At the time, I had a 3 month old and a 17 month old and Dh was working on a contract, 300 miles away, leaving on a Sunday evening and returning on a Friday evening. This was the third week of this set up. My youngest wasn't sleeping and was needing a breast feed two or three times during the night. My toddler had had croup and I had some kind of cold/cough virus thing that just wouldn't shift.
One evening DH rang as he always did, to ask about my day, how were the children etc. We'd managed about five minutes chat where, as usual, I'd been a martyr and glossed over how ill I was feeling and how knackered I was because I knew he already felt guilty about being so far away from home, was missing us and wasn't enjoying his work. Then I heard that my youngest, who'd taken almost two hours to settle, was awake and crying. I just exploded, a flood of tears and angry yelling down the phone: "Oh my God, the baby's screaming again! I swear I'm going to do something awful, I can't take it anymore. If you loved us you would fucking be here. I'm just going to walk out of here and fucking leave, I can't take it the crying anymore!" Then I hung up and sat on the kitchen floor sobbing, before fetching our DD and cuddling her and shushing her saying 'sorry' over and over to her.
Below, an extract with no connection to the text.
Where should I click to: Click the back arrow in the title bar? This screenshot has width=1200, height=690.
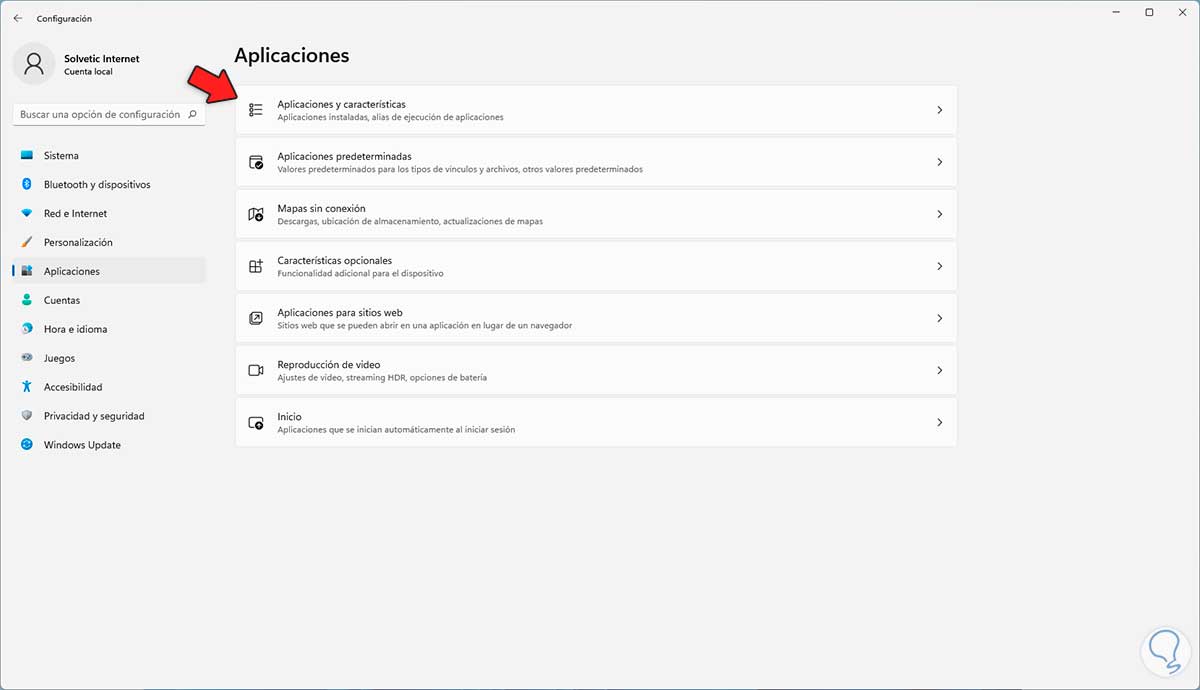pyautogui.click(x=18, y=18)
But of course, my poor Dh didn't know that. He was ringing back and I didn't answer the phone, which is the part I regret the most, because I'd left him hanging, not knowing whether his wife's next move was to do something terrible. On the third or forth go, I answered the phone and he was crying, poor man, the first thing he said was "Where's X? (baby's name)"
I had an immediate sense of remorse and also bewilderment at my own behaviour. I literally shocked myself. Why did I let him think, even for a second, that I would do something awful to the children? Why had I accused him of not loving us? I didn't doubt his love for a second, that was why he was working 300 miles away. Neither of us had ever, nor has ever since, threatened to leave the other one, so where the hell did that come from? This was a big deal for us, because the things I said, the swearing at him, were so out of character, we were not a couple who ever had big rows or screamed at each other.
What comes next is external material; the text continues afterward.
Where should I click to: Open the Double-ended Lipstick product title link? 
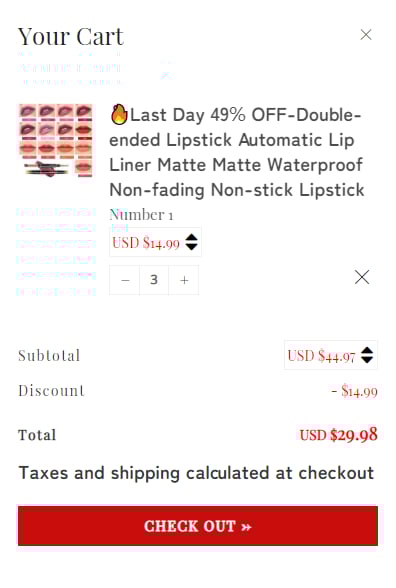tap(236, 152)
Looking back, I believe that I unthinkingly said the most provocative, awful thing possible, because the exhaustion, the illness and the isolation (I hadn't spoken to another adult, other than the lady on the till in the corner shop, for about three days) had driven me to a point where the lowest most hideous stuff of my nightmares came to the front. It was a cry for help, but I'm still ashamed that this cry came in a form that hurt and worried my DH so terribly.
If I had just been more honest with my DH in the days and weeks leading up to this horrible incident and told him "it's hard" "I'm not well" and asked for help, then I know it would never have got so out of hand. My motives were to protect my DH because he was miserable about having to work so far from home but backfired so horribly. My parents lived three hours drive away, but when I eventually did phone them and told them I wasn't coping very well, they dropped everything and came. Why didn't I do it sooner? Why did I convince myself myself I had to soldier on?
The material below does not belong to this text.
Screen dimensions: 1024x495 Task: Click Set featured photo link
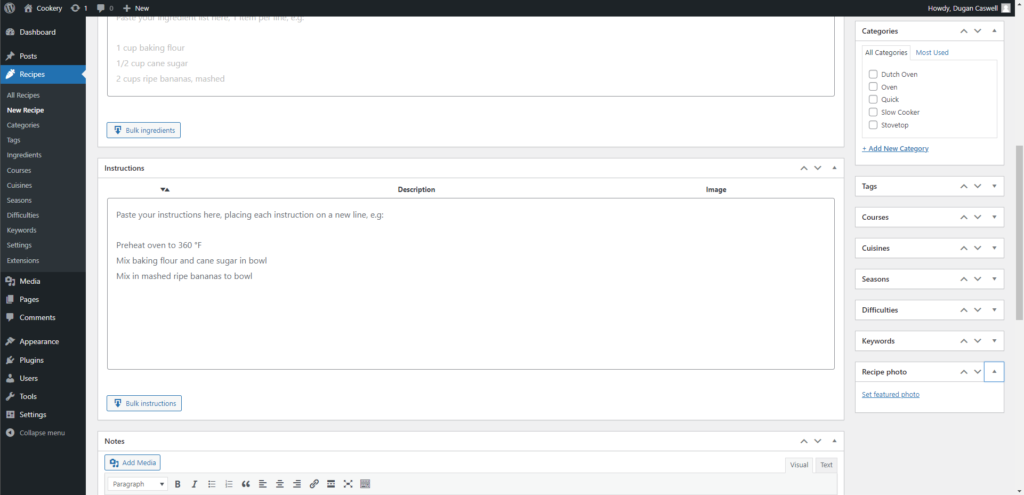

Not intended as a thread hijack wasp glad to hear you're feeling somewhat relieved, having read the positive responses from other posters. Just wanted to help you feel less: "I'm the only person in the world to have said such things" and to reassure you that talking to your DH and explaining what lead up to this out of character outburst will help both of you move on.
If I had been less set on being a 'coper' and more honest with my DH (and myself) it wouldn't have happened. The only remotely good thing that came out of this incident was that when I sat down with him on his return that Friday apologised again and again and we both made promises to each other that we've kept to this day, years later, about not dropping emotional bombshells on the other person when they're too far away to do anything about it.